TASK TO COMPLETE =
Write out, word for word, every line in the data below from the one containing "Пули Stalker 6.35 мм (55, 853)" to the one containing "Многофункциональные (81, 1220)", both of them included.

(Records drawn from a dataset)

******

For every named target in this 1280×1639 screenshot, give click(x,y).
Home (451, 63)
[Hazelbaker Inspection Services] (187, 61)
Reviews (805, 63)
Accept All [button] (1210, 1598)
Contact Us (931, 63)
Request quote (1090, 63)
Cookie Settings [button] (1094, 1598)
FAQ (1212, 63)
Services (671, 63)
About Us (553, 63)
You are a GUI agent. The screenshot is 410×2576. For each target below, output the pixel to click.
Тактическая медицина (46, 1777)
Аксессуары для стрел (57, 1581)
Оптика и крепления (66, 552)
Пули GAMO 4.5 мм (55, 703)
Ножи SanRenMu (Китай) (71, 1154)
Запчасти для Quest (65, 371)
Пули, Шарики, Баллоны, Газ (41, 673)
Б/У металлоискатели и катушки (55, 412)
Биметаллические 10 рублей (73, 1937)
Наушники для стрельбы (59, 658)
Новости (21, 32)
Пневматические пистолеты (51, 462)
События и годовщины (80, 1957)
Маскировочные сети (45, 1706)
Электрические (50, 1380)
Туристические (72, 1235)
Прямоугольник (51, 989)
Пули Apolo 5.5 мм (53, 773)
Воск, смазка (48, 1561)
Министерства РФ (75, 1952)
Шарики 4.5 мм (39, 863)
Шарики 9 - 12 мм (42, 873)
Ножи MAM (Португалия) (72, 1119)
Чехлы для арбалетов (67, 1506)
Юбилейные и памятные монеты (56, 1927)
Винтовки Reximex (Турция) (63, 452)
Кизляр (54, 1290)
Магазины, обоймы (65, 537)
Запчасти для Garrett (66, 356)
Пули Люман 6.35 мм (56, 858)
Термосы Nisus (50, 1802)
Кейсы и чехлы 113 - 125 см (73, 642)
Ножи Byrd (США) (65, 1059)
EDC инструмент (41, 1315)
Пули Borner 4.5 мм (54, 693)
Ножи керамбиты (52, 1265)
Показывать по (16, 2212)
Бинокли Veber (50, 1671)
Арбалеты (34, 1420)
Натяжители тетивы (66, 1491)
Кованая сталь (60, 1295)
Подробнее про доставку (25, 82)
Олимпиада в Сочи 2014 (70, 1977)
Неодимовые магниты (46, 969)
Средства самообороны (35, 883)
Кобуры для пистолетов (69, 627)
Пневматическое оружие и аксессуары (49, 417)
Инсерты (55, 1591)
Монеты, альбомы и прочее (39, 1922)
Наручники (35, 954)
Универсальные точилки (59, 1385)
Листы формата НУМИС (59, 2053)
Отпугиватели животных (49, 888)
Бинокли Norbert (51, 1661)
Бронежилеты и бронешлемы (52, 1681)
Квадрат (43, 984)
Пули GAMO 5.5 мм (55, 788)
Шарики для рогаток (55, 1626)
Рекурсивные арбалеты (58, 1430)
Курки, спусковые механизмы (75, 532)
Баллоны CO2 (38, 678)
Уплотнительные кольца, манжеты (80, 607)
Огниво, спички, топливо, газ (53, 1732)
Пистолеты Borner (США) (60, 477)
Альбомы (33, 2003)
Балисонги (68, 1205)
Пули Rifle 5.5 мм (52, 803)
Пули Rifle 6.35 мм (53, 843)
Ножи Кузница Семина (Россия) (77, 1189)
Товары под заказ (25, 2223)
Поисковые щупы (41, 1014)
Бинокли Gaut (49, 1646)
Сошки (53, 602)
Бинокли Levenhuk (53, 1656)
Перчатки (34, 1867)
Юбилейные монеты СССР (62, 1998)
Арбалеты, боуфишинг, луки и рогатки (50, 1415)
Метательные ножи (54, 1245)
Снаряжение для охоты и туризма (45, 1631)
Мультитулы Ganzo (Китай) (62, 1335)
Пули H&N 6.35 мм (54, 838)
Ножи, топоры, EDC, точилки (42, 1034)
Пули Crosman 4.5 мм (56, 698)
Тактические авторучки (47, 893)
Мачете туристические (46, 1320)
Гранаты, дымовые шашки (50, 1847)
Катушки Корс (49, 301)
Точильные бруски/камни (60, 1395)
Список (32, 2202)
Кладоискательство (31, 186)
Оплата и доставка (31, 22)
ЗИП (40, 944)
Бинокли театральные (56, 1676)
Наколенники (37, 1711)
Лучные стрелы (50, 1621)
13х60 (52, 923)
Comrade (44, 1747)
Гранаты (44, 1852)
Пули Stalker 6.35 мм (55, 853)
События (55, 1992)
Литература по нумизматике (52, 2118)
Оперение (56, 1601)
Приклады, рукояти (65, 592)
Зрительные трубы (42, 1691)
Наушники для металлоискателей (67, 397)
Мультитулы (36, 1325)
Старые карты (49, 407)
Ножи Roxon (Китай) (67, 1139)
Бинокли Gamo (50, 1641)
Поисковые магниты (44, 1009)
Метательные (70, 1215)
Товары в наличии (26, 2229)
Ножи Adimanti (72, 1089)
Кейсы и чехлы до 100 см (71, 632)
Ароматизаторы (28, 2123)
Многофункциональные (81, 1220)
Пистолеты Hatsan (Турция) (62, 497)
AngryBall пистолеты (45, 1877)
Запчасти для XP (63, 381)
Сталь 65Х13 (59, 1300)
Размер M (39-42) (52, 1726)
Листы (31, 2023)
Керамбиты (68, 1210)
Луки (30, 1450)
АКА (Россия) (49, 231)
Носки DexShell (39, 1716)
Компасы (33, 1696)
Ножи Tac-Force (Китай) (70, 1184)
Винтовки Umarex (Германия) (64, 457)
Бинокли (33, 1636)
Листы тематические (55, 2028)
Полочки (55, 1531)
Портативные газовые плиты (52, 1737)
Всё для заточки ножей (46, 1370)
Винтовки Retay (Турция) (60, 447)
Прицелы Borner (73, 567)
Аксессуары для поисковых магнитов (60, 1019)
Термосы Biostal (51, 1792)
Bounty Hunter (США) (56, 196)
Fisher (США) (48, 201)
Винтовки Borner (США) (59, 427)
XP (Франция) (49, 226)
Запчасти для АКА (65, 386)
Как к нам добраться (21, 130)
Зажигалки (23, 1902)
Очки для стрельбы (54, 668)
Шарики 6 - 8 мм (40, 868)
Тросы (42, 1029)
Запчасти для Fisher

******

RESULT BELOW =
Пули Stalker 6.35 мм (55, 853)
События (55, 1992)
Литература по нумизматике (52, 2118)
Оперение (56, 1601)
Приклады, рукояти (65, 592)
Зрительные трубы (42, 1691)
Наушники для металлоискателей (67, 397)
Мультитулы (36, 1325)
Старые карты (49, 407)
Ножи Roxon (Китай) (67, 1139)
Бинокли Gamo (50, 1641)
Поисковые магниты (44, 1009)
Метательные (70, 1215)
Товары в наличии (26, 2229)
Ножи Adimanti (72, 1089)
Кейсы и чехлы до 100 см (71, 632)
Ароматизаторы (28, 2123)
Многофункциональные (81, 1220)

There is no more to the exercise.